[Start of section]

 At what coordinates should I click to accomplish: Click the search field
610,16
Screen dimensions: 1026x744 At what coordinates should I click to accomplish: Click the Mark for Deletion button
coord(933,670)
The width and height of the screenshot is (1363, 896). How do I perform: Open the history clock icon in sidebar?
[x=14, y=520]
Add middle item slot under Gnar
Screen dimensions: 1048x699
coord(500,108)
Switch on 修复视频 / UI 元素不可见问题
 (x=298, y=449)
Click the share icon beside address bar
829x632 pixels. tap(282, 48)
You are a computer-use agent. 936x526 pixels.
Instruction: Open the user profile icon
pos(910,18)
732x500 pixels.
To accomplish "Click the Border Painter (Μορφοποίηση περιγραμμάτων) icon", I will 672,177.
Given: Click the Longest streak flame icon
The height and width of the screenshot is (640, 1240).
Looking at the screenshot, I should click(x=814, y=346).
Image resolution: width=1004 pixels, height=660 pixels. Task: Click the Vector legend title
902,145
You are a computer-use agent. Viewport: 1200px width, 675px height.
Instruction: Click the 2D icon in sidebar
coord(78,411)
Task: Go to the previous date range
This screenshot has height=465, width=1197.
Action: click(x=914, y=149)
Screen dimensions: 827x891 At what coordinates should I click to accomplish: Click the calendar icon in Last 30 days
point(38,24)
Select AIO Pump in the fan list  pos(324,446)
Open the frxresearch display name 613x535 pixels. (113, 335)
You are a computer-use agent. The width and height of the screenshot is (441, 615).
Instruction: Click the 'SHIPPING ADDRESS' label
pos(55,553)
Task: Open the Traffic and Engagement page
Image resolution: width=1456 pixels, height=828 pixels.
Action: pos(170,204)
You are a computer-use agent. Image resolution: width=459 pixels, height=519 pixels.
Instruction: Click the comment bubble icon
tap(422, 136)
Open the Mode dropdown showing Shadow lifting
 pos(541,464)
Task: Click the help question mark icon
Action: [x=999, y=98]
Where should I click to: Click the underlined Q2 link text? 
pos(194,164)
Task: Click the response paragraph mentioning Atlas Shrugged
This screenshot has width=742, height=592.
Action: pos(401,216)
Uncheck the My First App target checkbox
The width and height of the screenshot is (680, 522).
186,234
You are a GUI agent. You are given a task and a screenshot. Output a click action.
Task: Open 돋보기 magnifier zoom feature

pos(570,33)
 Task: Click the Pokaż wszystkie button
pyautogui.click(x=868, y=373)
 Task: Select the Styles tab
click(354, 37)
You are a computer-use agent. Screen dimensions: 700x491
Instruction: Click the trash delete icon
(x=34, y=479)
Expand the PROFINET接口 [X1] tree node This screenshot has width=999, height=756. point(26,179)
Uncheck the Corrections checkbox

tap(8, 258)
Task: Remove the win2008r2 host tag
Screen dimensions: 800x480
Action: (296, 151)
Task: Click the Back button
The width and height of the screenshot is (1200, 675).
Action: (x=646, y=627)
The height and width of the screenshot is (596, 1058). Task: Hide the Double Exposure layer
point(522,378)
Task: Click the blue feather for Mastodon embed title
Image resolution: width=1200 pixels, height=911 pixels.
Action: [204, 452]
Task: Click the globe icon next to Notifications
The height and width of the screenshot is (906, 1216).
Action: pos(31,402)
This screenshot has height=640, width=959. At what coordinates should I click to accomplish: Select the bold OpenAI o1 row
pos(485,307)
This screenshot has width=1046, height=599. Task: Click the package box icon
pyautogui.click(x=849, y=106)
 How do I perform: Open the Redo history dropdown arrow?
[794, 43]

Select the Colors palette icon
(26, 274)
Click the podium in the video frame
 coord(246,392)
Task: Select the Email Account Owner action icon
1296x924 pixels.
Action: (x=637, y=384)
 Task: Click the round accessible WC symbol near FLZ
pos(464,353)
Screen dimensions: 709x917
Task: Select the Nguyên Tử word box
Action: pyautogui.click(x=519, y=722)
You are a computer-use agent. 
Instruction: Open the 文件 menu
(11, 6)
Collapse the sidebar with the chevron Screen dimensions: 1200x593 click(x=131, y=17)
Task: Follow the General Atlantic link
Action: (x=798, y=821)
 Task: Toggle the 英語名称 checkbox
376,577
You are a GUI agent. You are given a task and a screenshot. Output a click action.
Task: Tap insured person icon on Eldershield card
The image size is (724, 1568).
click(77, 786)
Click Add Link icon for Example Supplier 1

[End of section]

INSTRUCTIONS TO FOLLOW
Across the data, pull every line containing the string "agent".

RESPONSE BOX
You are a computer-use agent. 936x526 pixels.
You are a computer-use agent. Viewport: 1200px width, 675px height.
You are a computer-use agent. The width and height of the screenshot is (441, 615).
You are a computer-use agent. Image resolution: width=459 pixels, height=519 pixels.
You are a GUI agent. You are given a task and a screenshot. Output a click action.
You are a computer-use agent. Screen dimensions: 700x491
You are a computer-use agent. 
You are a GUI agent. You are given a task and a screenshot. Output a click action.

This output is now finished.